The lower accuracy and greater variability in findings for CSEM recidivism may also reflect challenges in measuring this outcome reliably. Although all sexual offenses are underreported to police, CSEM is unique in that its detection is heavily reliant on the investigative techniques and resources of police agencies, political priorities, and jurisdictional variation in prosecution practices. This could simply make it a harder outcome to predict reliably and accurately. In contrast, however, once it is identified/prosecuted, the digital evidence inherent in modern CSEM offending makes a conviction highly likely.
Finally, another possible explanation for the lower accuracy for predicting CSEM recidivism compared with any sexual recidivism may be a statistical artifact. Lower base rate outcomes are harder to predict, and many effect size measures are influenced by the base rate of the dichotomous outcome, such as recidivism. The effect sizes we used (AUCs and Harrell’s Cs) are less impacted by base rates than correlations, but are not unaffected (Babchishin & Helmus, 2016).
Strengths and Limitations
This study is the first to directly compare two risk assessment tools in the same sample of individuals involved with CSEM. In addition, the data in Study 1 included limited missing information, high-quality recidivism information, and a reasonably good length of follow-up (5+ years). There are also limitations to the study and constraints on generality. The current sample contained adult men, predominantly White, residing in Ontario, Canada. The meta-analysis supported the consistency of Risk Matrix 2000 and CPORT in predicting sexual recidivism in some other similar countries (industrialized, high-income, relatively educated). Generalizability outside these countries is unknown. Cross-cultural validity analyses should be conducted where sample sizes are sufficient, and more research is needed across countries. Women who sexually offend are meaningfully different than men who sexually offend (Cortoni, 2018) and these tools are not recommended for women without additional research. We also operationalized the male victim item of the RM2000/S based on a greater proportion of male versus female content, as opposed to the guidance in the coding manual, which focuses on evidence of deliberately searching for male content. This may have underestimated the prevalence of this risk factor.

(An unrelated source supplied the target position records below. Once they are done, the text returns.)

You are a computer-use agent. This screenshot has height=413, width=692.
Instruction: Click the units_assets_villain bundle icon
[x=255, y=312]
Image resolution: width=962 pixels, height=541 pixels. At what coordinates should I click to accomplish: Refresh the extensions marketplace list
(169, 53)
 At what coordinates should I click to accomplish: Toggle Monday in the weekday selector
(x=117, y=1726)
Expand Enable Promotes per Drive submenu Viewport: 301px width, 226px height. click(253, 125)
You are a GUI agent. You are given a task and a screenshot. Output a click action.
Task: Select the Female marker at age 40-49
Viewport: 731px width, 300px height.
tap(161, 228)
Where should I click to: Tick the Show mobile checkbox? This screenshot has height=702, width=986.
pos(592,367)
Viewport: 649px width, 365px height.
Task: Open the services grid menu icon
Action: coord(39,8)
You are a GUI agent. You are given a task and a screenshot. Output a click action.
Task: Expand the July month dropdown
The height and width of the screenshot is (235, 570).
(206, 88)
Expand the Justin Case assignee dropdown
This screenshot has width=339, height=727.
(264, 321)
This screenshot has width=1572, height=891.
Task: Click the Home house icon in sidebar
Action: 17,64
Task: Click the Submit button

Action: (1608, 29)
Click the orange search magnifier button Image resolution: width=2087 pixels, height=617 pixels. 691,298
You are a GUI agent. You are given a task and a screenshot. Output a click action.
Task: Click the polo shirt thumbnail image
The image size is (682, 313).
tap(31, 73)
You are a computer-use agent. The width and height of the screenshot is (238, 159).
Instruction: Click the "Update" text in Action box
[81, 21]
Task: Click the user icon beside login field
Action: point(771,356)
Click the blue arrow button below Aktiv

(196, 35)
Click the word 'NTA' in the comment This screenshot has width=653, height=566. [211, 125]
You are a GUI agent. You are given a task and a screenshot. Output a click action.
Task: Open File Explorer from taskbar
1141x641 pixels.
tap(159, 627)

Similar to most studies on individuals convicted of CSEM offenses, the sample size is not particularly large. Aggregating the results through meta-analysis improves our understanding of predictive accuracy, but introduces additional limitations. A meta-analysis is only as good as the quality of the studies included, which typically vary in terms of sample size and quality of data available for risk tool scoring and recidivism information. There were only two studies available on the RM2000/S, and some studies on the CPORT had considerable missing information. However, the missing information suggests that if anything, the current meta-analysis would offer a conservative estimate of its predictive accuracy. In addition, there were too few studies on the CPORT overall for any meaningful moderator analyses.
Conclusion
If sufficient information is available, the current study suggests the CPORT may be preferable to use. The RM2000/S is empirically defensible to use with men with CSEM offenses, but may underestimate recidivism; further research is needed to replicate this finding. Future research could also explore the applicability of other risk tools (e.g., Static-99R, STABLE-2007) for those with CSEM offenses.